Attended a teleconference session of the Learning Economics Group today. This is a non-profit group focused on conducting research, developing tools, databases, forums and the creation of a virtual discussion “space” for professionals, policymakers and others about Learning Economics. LEG kicked-off in early April, but there is already a lot of interest worldwide in their research agenda, from all sectors. FYI, Learning Economics is defined by LEG as the study of the strategic value of learning, both formal and informal, and its economic impact on a corporation or organization.

Attendees included professionals in the field from Shell, Cisco, HP, BYU, SRI, and two Canadians! After introductions, Dan Blair from HP, with Brenda Sugrue of ASTD, gave the main presentation on setting a learning economics research agenda. A key concept in this presentation is the shift of Tangible versus Intangible Assets on the S&P index from 38% intangibles in 1982 to 85% intangibles in 2002. Most economic value is now intangible (think knowledge and knowledge workers). As someone stated, we now know the problem, but we don’t know the answers to “managing” intangible assets.
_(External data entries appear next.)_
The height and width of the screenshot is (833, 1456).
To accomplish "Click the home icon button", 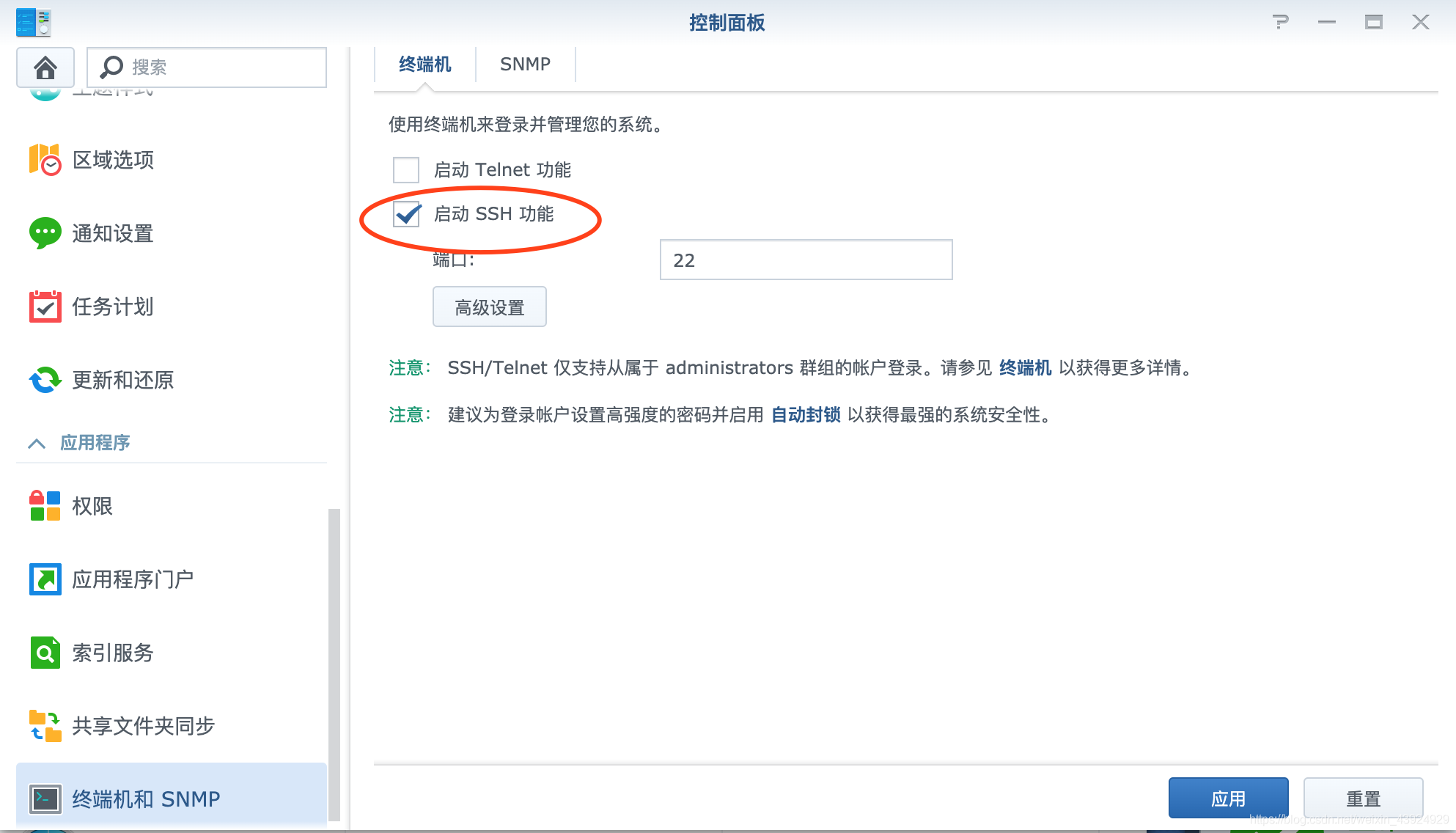I will pyautogui.click(x=45, y=67).
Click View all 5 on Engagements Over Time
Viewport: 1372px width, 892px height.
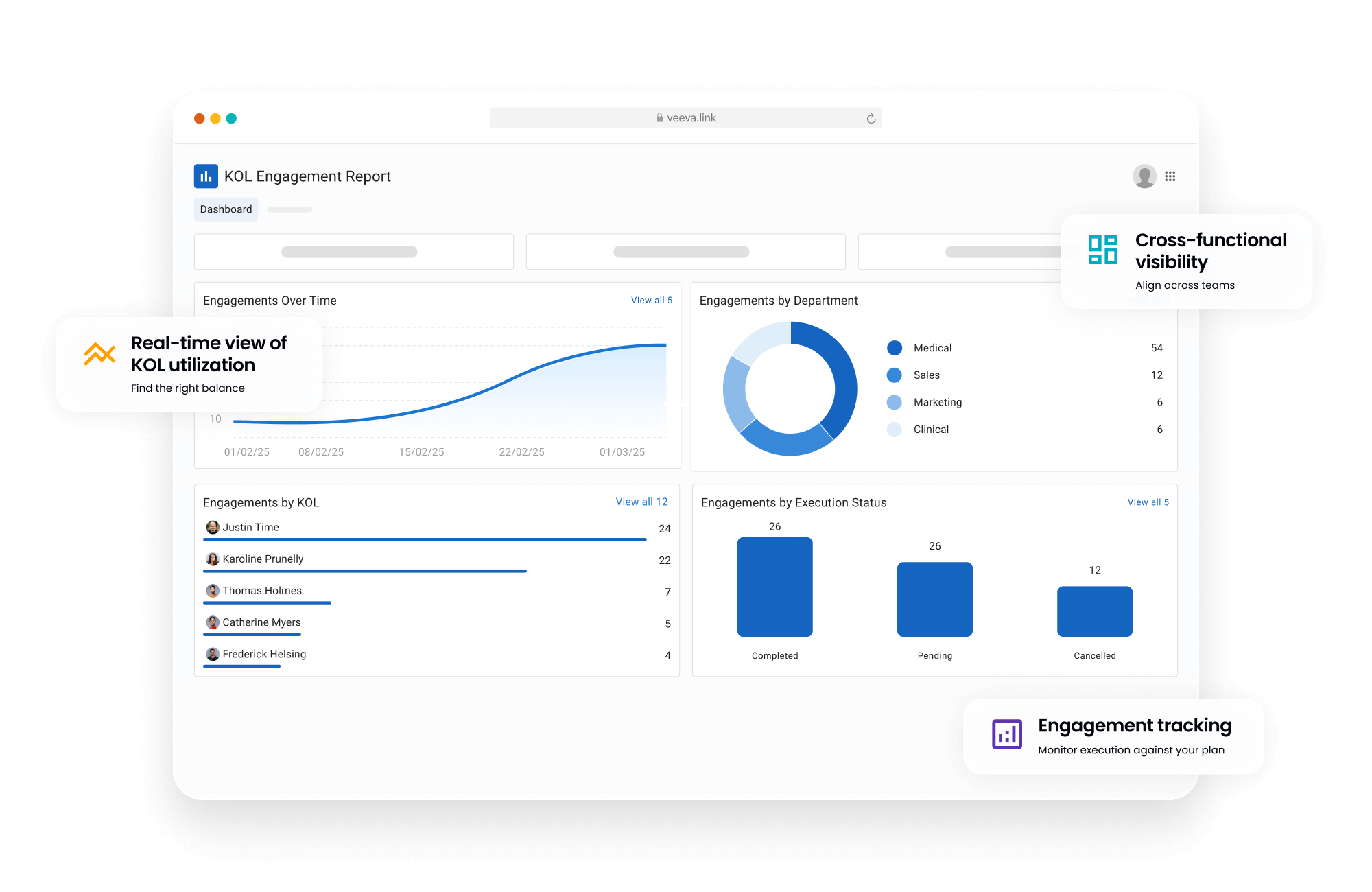651,301
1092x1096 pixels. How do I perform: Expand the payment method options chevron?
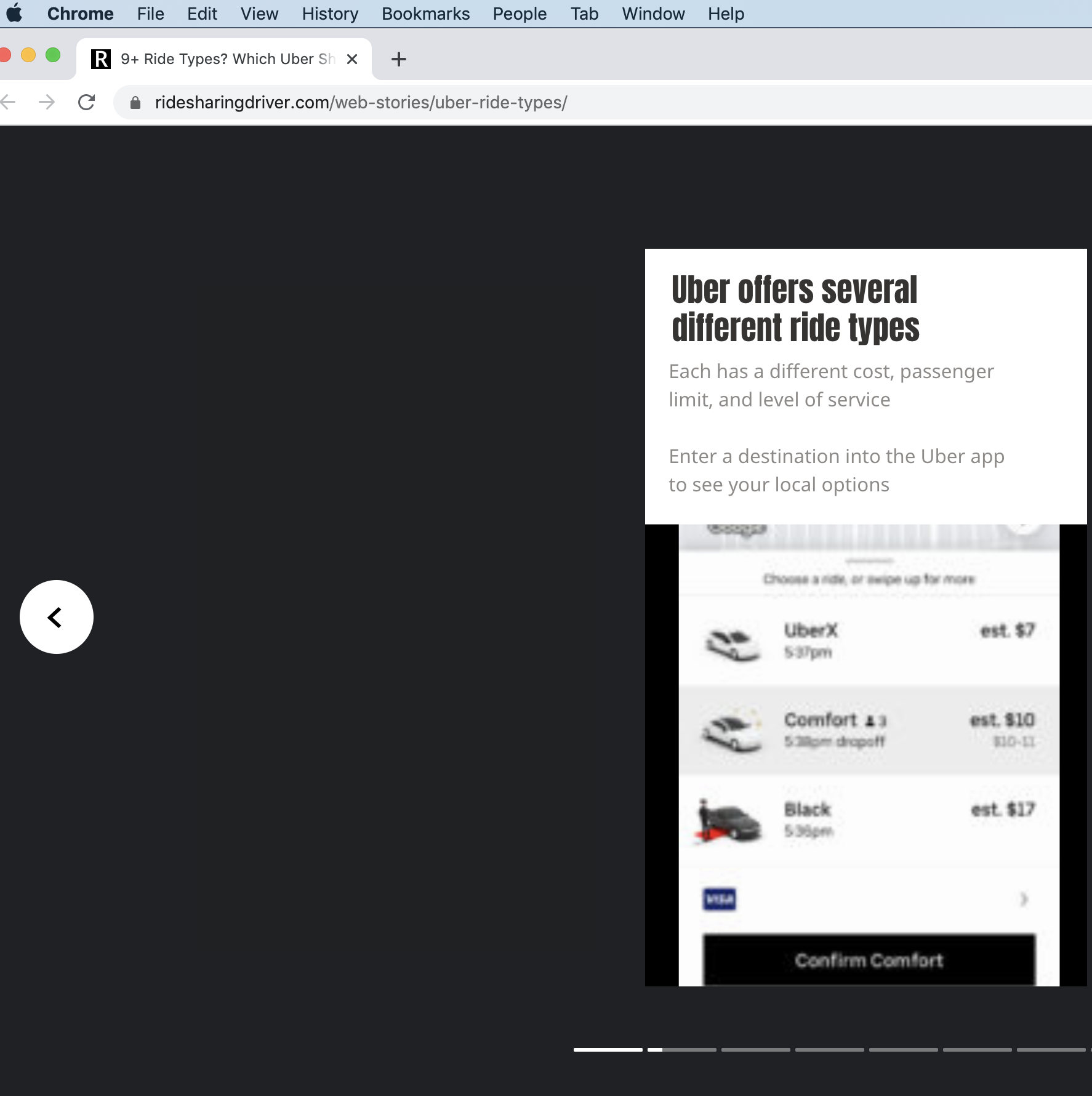point(1022,898)
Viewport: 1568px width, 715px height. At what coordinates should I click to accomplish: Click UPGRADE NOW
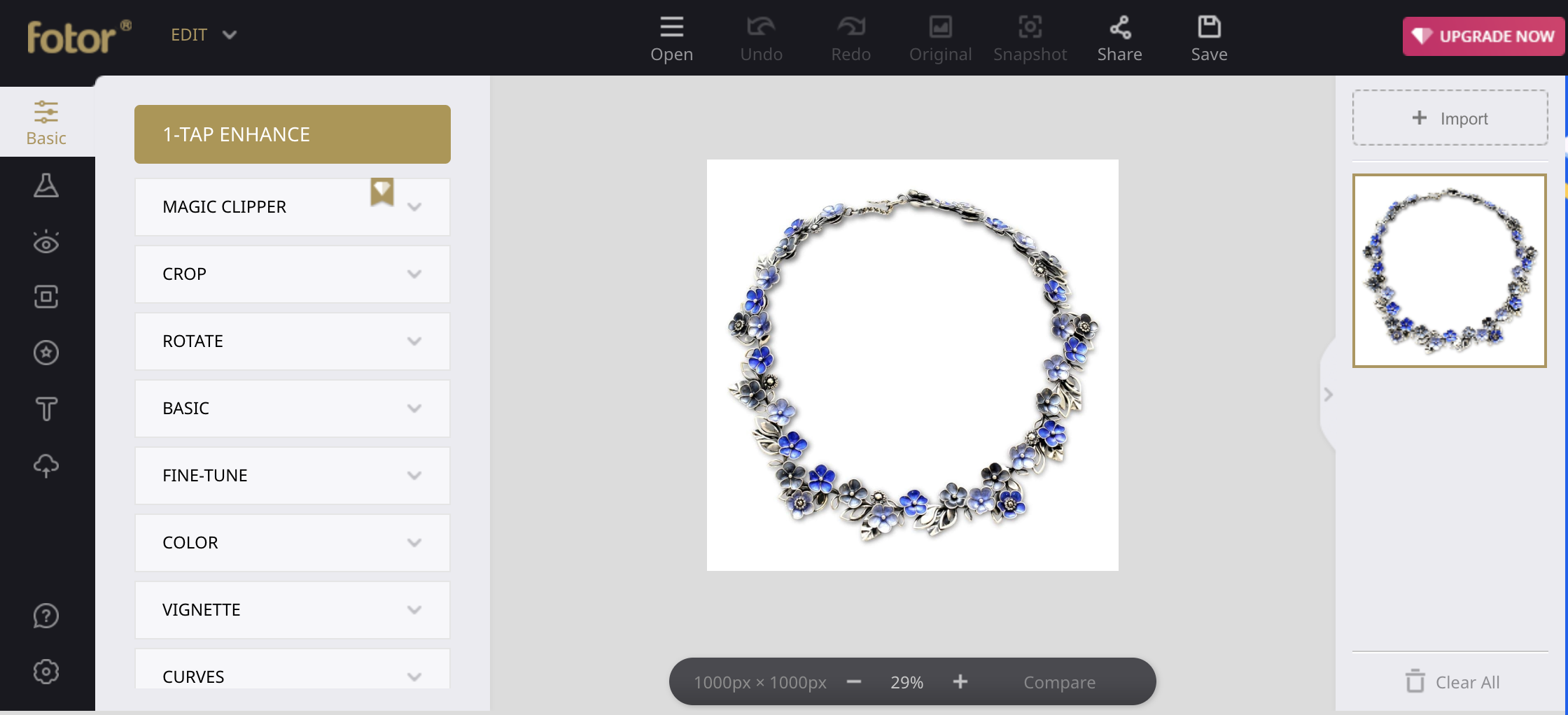1482,36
A lot of participation and commentary from attendees, such as Eilef Trondsen and Jay Cross, et al.

Check out the website and join the group, participate, and contribute to the already significant resources that have been contributed by members.

Is there interest in the region to become a special interest group (SIG) and contribute to this forum? I will continue to participate and provide comments to the LearnNB (loosely coupled) community.